Chapter 5, Speech to Text and Topic Extraction Using NLP, focuses on learning about various options for speech-to-text and pre-built models by Google in TensorFlow using the Google Speech Command dataset.
Chapter 6, Predicting Stock Prices using Gaussian Process Regression, explains a popular forecasting model called a Gaussian process in Bayesian statistics. We use Gaussian processes from a GpFlow library built on top of TensorFlow to develop a stock price prediction model.
Chapter 7, Credit Card Fraud Detection Using Autoencoders, introduces a dimensionality reduction technique called autoencoders. We identify fraudulent transactions in a credit card dataset by building autoencoders using TensorFlow and Keras.
Chapter 8, Generating Uncertainty in Traffic Signs Classifier using Bayesian Neural Networks, explains Bayesian neural networks, which help us to quantify the uncertainty in predictions. We will build a Bayesian neural network using TensorFlow to classify German traffic signs.
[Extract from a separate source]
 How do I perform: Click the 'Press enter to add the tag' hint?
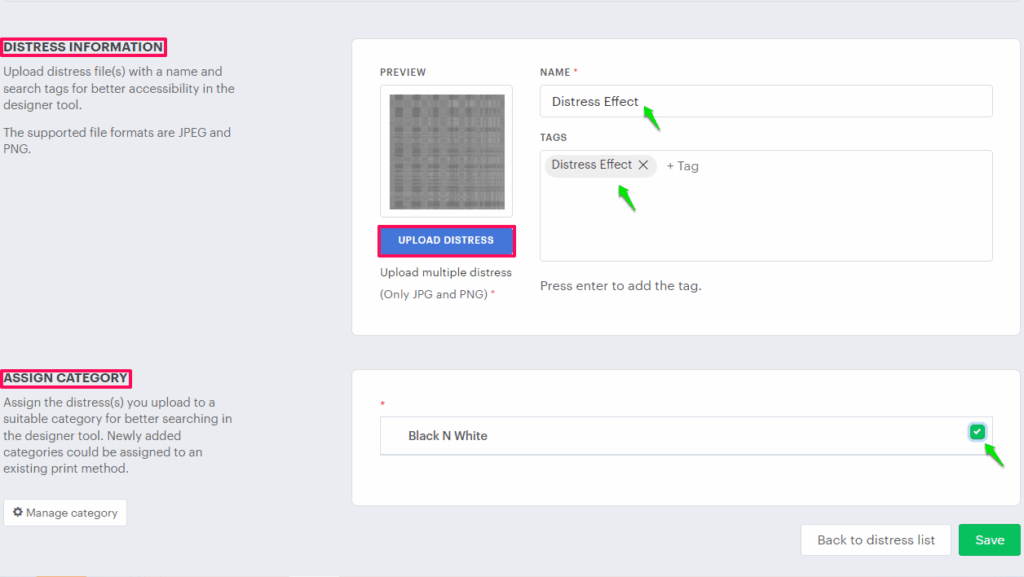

Chapter 9, Generating Matching Shoe Bags from Shoe Images Using DiscoGANs, introduces a new type of GAN known as Discovery GANs (DiscoGANs). We understand how its architecture differs from standard GANs and how it can be used in style transfer problems. Finally, we build a DiscoGAN model in TensorFlow to generate matching shoe bags from shoe images, and vice versa.
Chapter 10, Classifying Clothing Images Using Capsule Networks, implements a very recent image classification model—Capsule Networks. We get to understand its architecture and explain the nuances of its implementation in TensorFlow. We use the Fashion MNIST dataset to classify clothing images using this model.
Chapter 11, Making Quality Product Recommendations Using TensorFlow, covers techniques such as matrix factorization (SVD++), learning to rank, and convolutional neural network variations for recommendation tasks with TensorFlow.
Chapter 12, Object Detection at a Large Scale with TensorFlow, explores Yahoo's TensorFlowOnSpark framework for distributed deep learning on Spark clusters. Then, we will apply TensorFlowOnSpark to a large-scale dataset of images and train the network to detect objects.
Chapter 13, Generating Book Scripts Using LSTMs, explains how LSTMs are useful in generating new text. We use a book script from one of Packt's published books to bsuild an LSTM-based deep learning model that can generate book scripts on its own.
Chapter 14, Playing Pacman Using Deep Reinforcement Learning, explains the utilization of reinforcement learning for training a model to play Pacman, teaching you about reinforcement learning in the process.
Chapter 15, What is Next?, introduces the other components of the TensorFlow ecosystem that are useful for deploying the models in production. We will also learn about various applications of AI across industries, the limitations of deep learning, and ethics in AI.